Not only is the energy needed to run a conventional house expensive, but so is the equipment. Heat pumps and furnaces cost money and have to be replaced every 10-15 years. So replacing equipment with good design saves initial cost, as well as running costs. But the big saver is the pre-cut numbered kit construction -- labor costs go way down. "One of our Enertia clients in southern California built his house for a quarter of the local going rate," says Sykes, inventor and President of the company. “While building green to reduce pollution is a noble cause, the real kicker that will save the planet is saving money. It’s expensive to foul the earth”

Once it was thought the home of the future would be plastic, but that thinking has changed with the shortage of petroleum. The current trend is to natural bio-based materials. Modern structures, like the Boeing 787 Dreamliner, are carbon fiber, so the skin of modern Enertia homes are nature’s carbon fiber- wood in engineered glued layers for maximum strength. In the current trend for “Green” materials the Enertia home is at the top- the kit materials are 100% renewable.

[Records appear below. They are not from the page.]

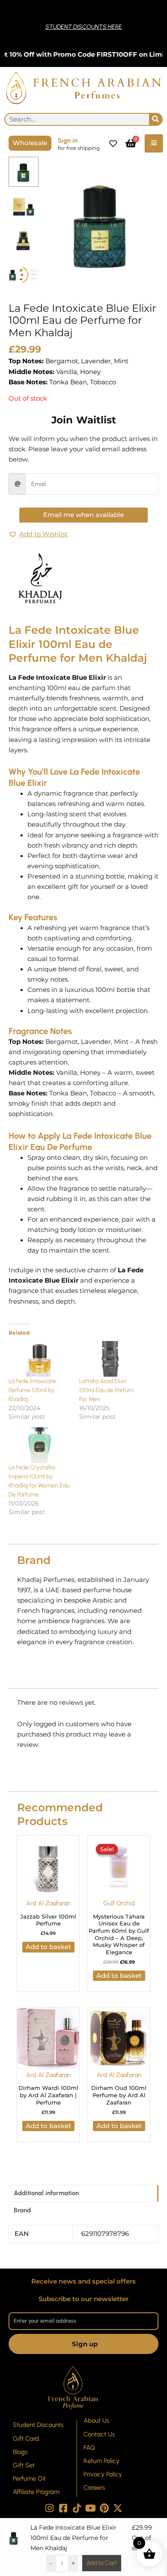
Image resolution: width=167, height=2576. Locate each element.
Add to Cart (101, 2563)
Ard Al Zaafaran (48, 1903)
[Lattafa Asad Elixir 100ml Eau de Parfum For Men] (110, 1359)
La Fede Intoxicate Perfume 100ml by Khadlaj (32, 1390)
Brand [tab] (22, 2210)
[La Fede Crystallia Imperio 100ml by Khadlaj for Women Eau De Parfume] (40, 1445)
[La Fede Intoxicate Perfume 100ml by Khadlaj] (40, 1359)
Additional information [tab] (46, 2193)
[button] (38, 534)
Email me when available (83, 515)
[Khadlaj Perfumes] (41, 578)
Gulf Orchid (119, 1903)
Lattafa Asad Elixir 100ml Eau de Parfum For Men (106, 1390)
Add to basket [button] (48, 1947)
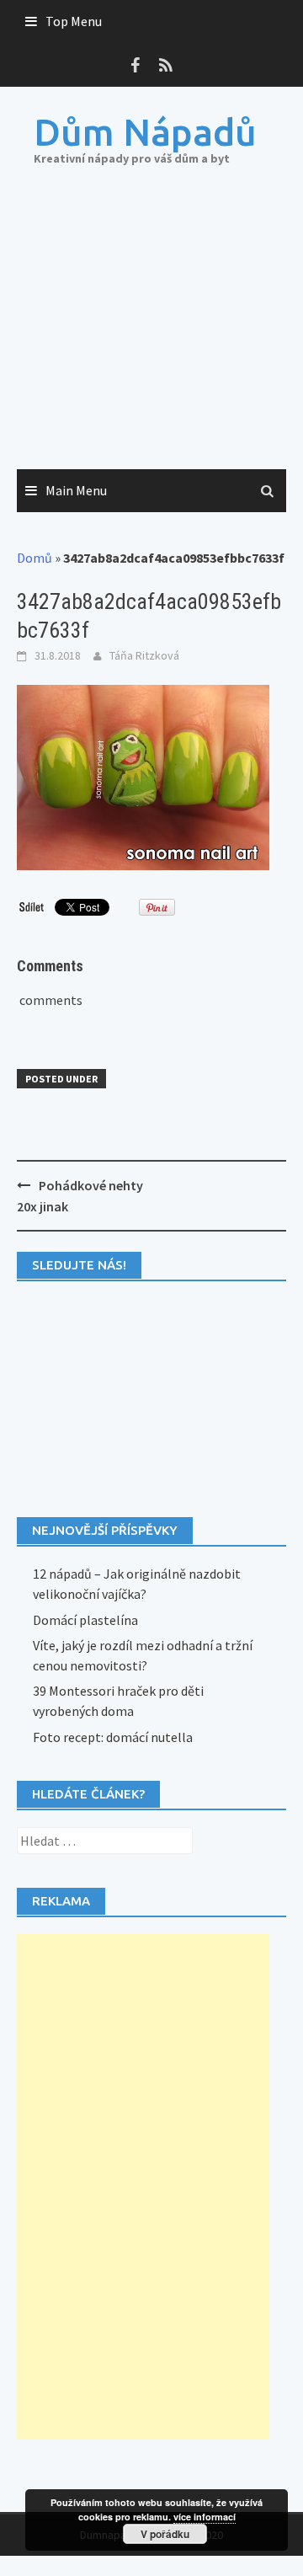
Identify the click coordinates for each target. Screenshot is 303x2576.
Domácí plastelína (85, 1619)
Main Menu (76, 490)
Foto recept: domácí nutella (113, 1737)
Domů (34, 557)
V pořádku (165, 2533)
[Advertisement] (151, 335)
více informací (204, 2516)
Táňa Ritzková (144, 655)
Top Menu (73, 21)
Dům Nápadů (145, 131)
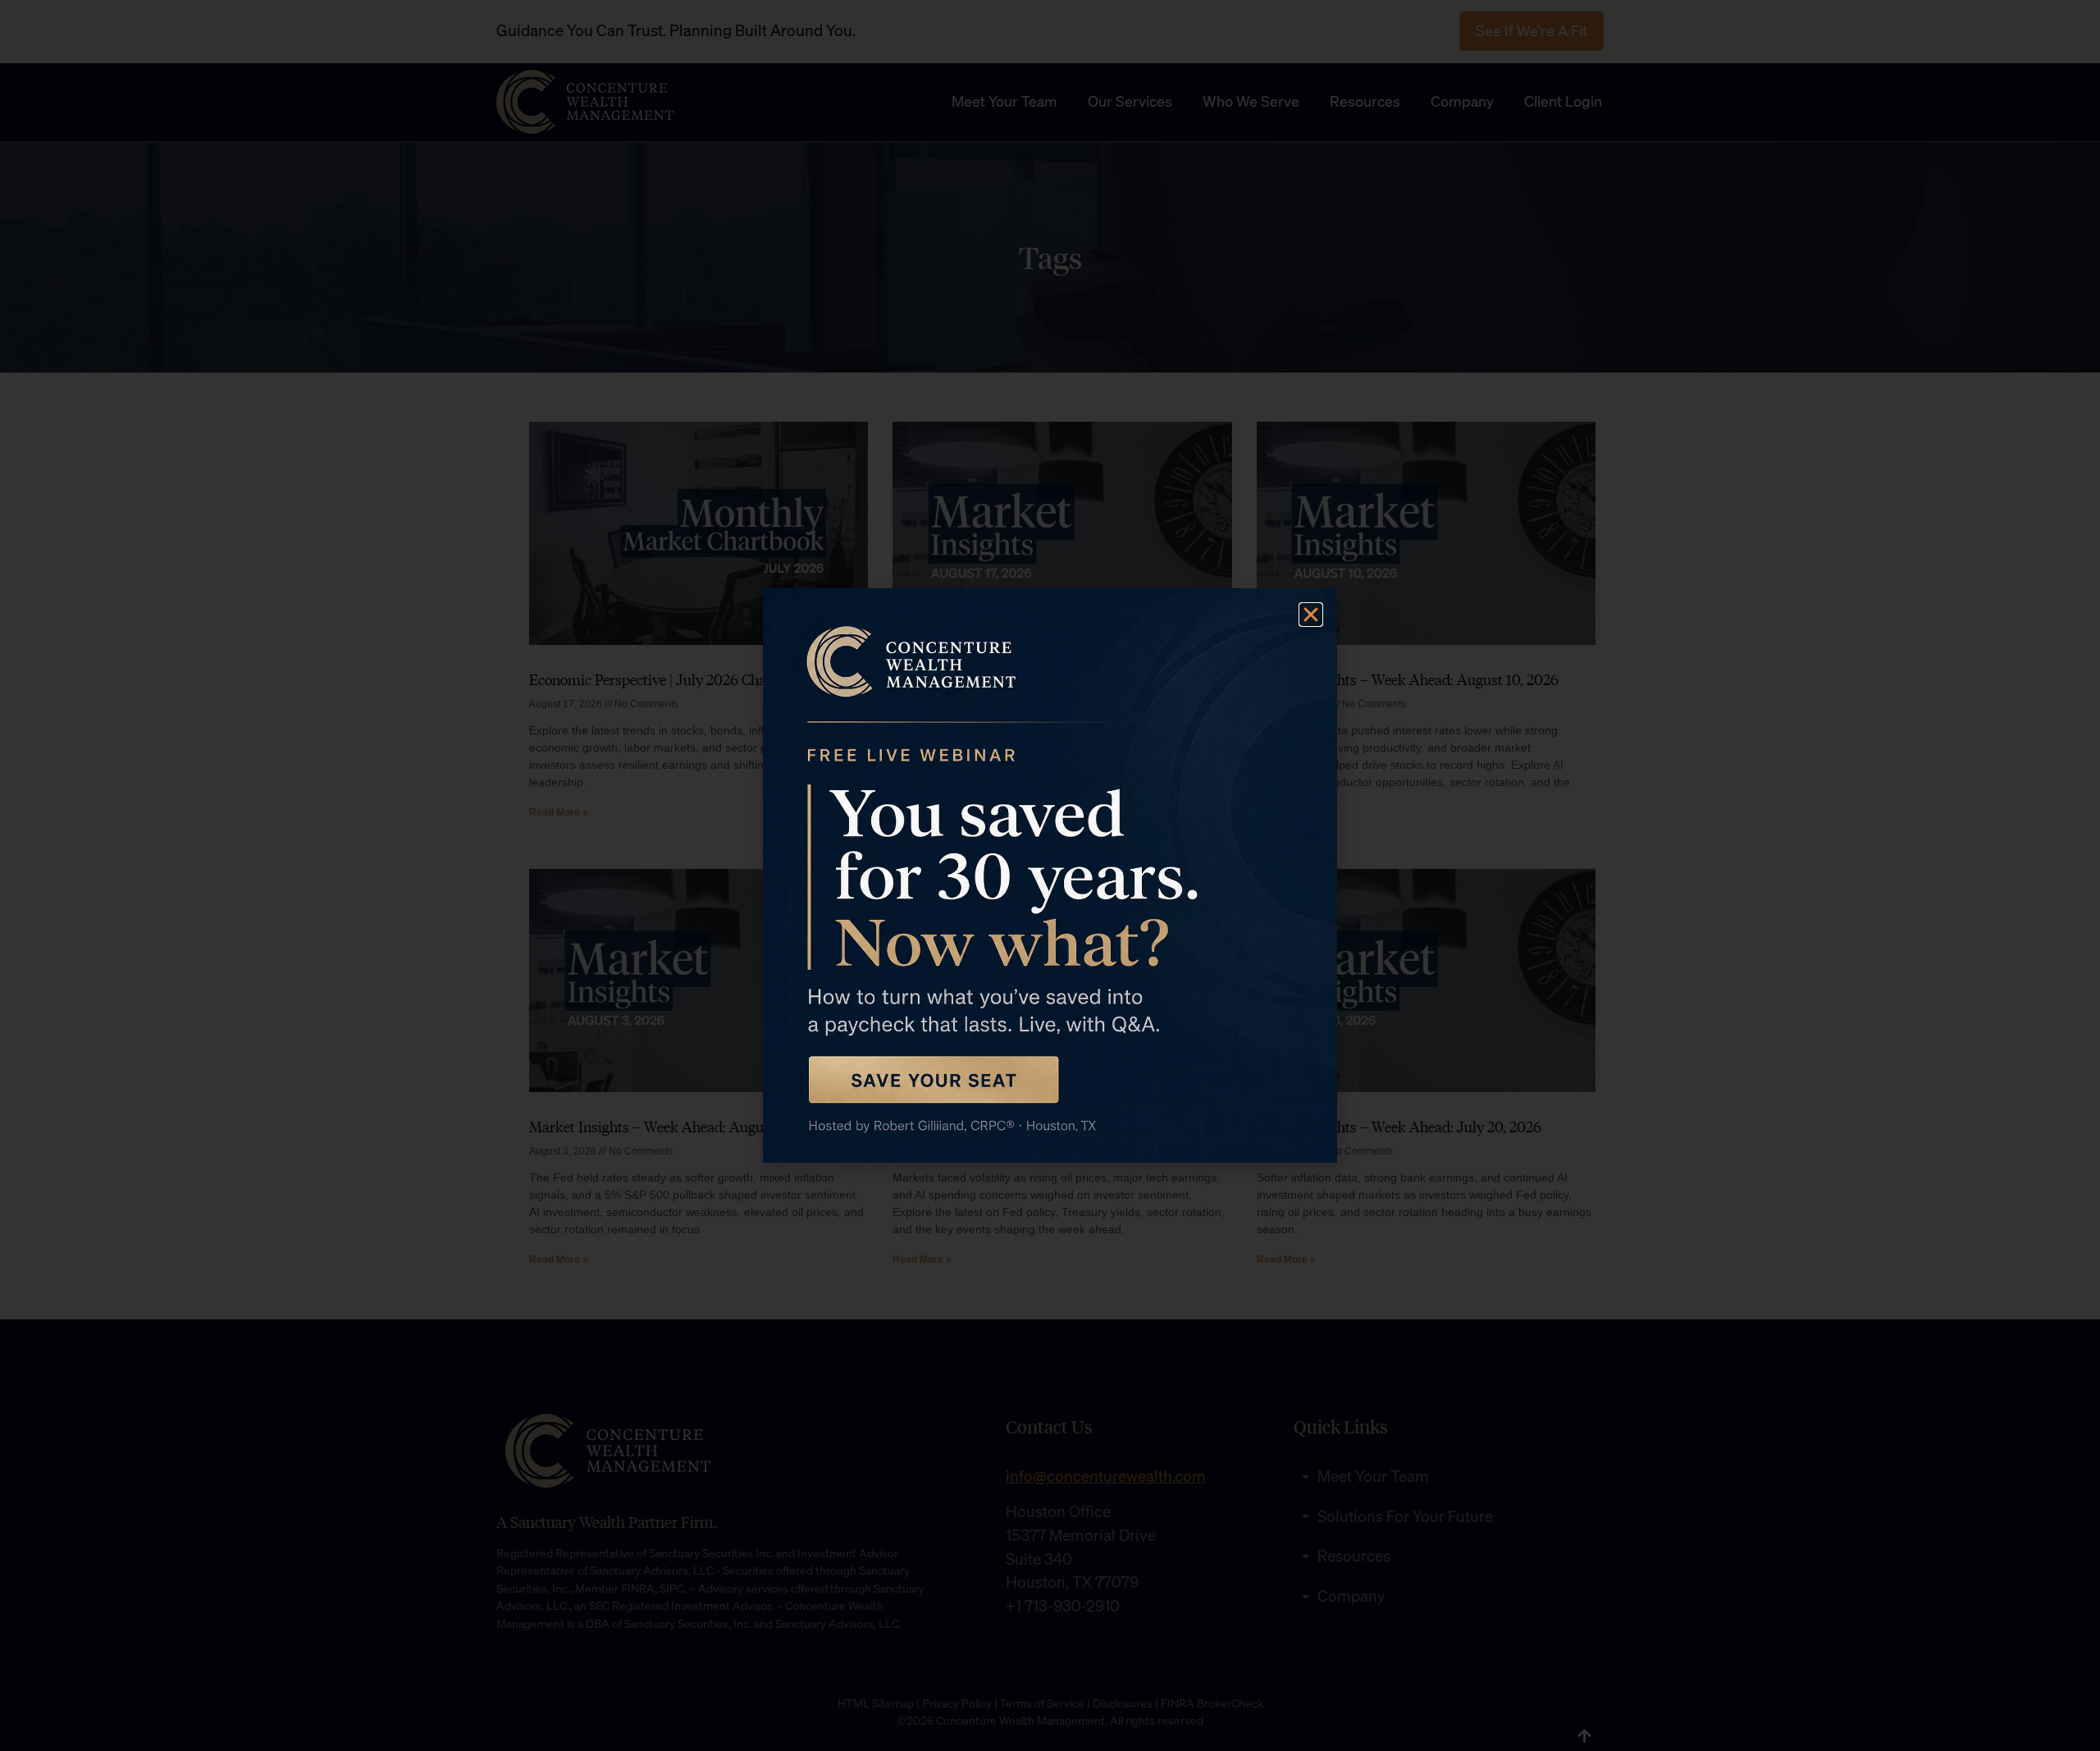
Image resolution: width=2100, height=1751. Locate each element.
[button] (1311, 614)
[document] (1050, 875)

This huge carbon content is what really makes the Enertia home stand out. “Do you know your carbon footprint?” says the BP television ad. By not needing fuel the home is close to a zero carbon footprint, but since the structure sequesters tons of carbon it makes the home better than 'carbon neutral’- building one actually helps clean the planet. Sykes calculates “building and living in an Enertia house is like taking 50 cars off the road.”

The glue laminated fiber wall is five times stronger than conventional 2x4 wood construction which is many products nailed to a frame- many products to be loosened and fly off in a storm. It can also survive complete submersion for several days, unlike a framed wall. Since the home still functions after a storm related loss-of-power it will be of interest to emergency agencies. The pre-cut numbered construction means permanent storm-resistant replacement homes could go up quickly.

Enertia Building Systems has thirty pre-designed models in its catalog and also does custom designs. They range from 800 square feet up to 6000 square feet. Interestingly, since the energy is stored in the structure, instead of the volume of the structure, the larger homes are the most energy-efficient.